Le champ empirique choisi est celui d'agents de chambres mortuaires hospitalières en situation d'interaction tutorale autour de tâches de travail. L'unité d'analyse retenue est la dyade tutorale À partir d'une analyse de l'activité de trois binômes tuteur-stagiaire, une approche interactionnelle et multimodale est retenue. Les méthodes de recherche sont de type qualitatif et ethnographique. Le matériau empirique est recueilli à partir de deux sources : des observations enregistrées d'interactions tutorales situées sur le lieu de travail ; des entretiens réalisés à distance en utilisant l'auto-confrontation à partir de traces d'activités filmées.

Les résultats obtenus montrent que l'espace de formation émerge de l'espace de travail que nous pensons pouvoir rendre compte par l'identification d'investissements différents de la part des sujets lors de leurs interactions situées. Nous avançons ainsi l'hypothèse selon laquelle chacun de ces espaces se caractérise par la distribution de rôles sociaux différents et produisant, ce que nous avons appelé, des interactions tutorales plutôt productives ou des interactions tutorales plutôt formatives.

Regard réflexif sur la question de recherche :
Notre question de recherche a émergé à partir de deux types de questionnements principaux. Ce n'est pas parce que le sujet se trouve en situation de travail qu'il l'apprend automatiquement (fort enjeu prescriptif social), et donc comment peut-on l'apprendre ? Par ailleurs, quand il y a eu apprentissage, qui le dit, le tuteur, le stagiaire ou encore le chercheur ? Les trois ? (fort enjeu évaluatif social). Ces questions ont été fortement mobilisatrices pour l'écriture de cet article.

Références bibliographiques :

Billett, S. (2001). Learning in the workplace : strategies for effective practice.

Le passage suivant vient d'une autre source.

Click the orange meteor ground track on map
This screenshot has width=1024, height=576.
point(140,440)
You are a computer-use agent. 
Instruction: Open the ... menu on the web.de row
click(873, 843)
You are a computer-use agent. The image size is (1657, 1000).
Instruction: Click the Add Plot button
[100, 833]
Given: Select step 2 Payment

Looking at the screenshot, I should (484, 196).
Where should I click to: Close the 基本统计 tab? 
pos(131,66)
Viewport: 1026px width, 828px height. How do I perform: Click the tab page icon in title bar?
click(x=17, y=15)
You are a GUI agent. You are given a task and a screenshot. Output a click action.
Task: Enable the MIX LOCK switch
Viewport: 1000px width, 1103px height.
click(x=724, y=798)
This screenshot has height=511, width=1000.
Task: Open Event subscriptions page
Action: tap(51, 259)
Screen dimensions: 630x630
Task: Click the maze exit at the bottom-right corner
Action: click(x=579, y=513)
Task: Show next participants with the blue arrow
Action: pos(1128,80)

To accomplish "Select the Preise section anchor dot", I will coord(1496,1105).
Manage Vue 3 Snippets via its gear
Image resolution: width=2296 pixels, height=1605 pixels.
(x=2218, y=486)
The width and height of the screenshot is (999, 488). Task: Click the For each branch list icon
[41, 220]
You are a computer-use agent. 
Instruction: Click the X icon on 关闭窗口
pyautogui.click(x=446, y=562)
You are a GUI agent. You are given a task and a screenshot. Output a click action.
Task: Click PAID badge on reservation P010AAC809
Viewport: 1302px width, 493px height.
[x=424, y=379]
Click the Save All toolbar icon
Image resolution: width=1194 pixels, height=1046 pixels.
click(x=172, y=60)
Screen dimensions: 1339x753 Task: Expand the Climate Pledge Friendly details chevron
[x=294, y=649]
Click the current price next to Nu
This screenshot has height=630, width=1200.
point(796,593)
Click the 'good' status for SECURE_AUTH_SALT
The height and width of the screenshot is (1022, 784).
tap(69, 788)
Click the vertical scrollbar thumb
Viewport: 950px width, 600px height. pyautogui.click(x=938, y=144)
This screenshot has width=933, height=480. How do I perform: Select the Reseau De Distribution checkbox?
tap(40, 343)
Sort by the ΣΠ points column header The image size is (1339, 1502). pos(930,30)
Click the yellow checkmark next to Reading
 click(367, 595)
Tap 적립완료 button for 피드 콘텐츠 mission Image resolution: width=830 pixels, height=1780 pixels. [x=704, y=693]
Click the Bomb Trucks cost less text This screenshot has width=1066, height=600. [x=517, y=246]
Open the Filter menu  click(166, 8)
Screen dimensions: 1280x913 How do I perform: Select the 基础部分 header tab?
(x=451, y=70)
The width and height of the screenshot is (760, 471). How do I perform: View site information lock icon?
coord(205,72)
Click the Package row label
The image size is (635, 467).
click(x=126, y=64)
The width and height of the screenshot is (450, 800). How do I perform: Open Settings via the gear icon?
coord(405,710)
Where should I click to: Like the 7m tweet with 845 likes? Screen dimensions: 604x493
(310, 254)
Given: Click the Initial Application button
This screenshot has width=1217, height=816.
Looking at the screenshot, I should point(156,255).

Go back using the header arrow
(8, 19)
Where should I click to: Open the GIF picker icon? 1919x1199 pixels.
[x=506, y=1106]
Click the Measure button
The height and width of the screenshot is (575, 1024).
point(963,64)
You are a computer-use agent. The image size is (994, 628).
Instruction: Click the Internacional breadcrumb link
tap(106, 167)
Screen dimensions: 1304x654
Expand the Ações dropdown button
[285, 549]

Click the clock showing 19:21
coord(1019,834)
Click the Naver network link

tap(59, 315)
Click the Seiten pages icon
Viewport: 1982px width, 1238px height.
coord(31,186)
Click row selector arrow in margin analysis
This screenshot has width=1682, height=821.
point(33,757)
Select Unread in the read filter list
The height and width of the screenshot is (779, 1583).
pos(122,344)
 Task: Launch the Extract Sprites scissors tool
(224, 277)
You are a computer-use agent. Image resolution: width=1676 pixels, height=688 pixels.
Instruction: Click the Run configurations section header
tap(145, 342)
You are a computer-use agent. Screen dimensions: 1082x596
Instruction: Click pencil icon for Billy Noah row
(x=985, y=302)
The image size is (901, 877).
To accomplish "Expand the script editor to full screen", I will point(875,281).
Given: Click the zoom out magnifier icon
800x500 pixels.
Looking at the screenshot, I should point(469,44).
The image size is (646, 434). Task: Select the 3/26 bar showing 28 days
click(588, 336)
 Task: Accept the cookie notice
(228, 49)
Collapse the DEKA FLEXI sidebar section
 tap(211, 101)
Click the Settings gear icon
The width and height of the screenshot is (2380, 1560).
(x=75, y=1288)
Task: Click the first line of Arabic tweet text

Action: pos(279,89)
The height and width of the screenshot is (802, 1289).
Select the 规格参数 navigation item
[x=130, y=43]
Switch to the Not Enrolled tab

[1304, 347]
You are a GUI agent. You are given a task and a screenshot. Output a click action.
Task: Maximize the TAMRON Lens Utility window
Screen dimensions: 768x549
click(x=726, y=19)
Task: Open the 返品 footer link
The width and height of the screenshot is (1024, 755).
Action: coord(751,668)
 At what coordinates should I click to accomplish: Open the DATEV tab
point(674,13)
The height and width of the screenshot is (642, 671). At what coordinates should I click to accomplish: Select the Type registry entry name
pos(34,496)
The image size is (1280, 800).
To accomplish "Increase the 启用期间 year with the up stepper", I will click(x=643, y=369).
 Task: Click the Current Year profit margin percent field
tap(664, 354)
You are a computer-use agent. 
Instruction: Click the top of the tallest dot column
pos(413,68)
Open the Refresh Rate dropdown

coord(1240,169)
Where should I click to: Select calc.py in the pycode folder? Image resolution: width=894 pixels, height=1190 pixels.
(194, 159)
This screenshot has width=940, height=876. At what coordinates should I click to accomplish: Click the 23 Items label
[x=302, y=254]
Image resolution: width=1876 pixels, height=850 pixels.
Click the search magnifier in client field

Crows Nest : Allen & Unwin.

Cosnier, J. (1994). Psychologie des émotions et des sentiments. Paris : Nathan-Retz.

Kunégel, P. (2011). Les maîtres d'apprentissage. Analyse des pratiques tutorales en situation de travail. Paris : L'Harmattan.

Mayen, P. (2000). Interactions tutorales au travail et négociations formatives. Recherche et Formation (pp. 59-73), n° 35. Paris : Institut national de recherche pédagogique.

Rabardel, P. (2005). Instrument, activité et développement du pouvoir d'agir. In P. Lorino & R. Teulier (Eds.), Entre connaissance et organisation : l'activité collective. L'entreprise au défi de la connaissance (pp. 251-265). Paris : Éditions La découverte.

Rémery, V. & Markaki, V. (2016). Travailler et former : l'activité hybride des tuteurs. Éducation permanente, n°206, « Le tutorat aujourd'hui », coordonné par S. Mahlaoui et A.-L. Ulmann. (À paraître).

Sannino, A., Trognon, A., Dessagne, L. & Kostulski, K., (2001). Les connaissances émergeant d'une relation tuteur-apprenti sur le lieu de travail. Bulletin de psychologie (pp. 261-273), 54(3).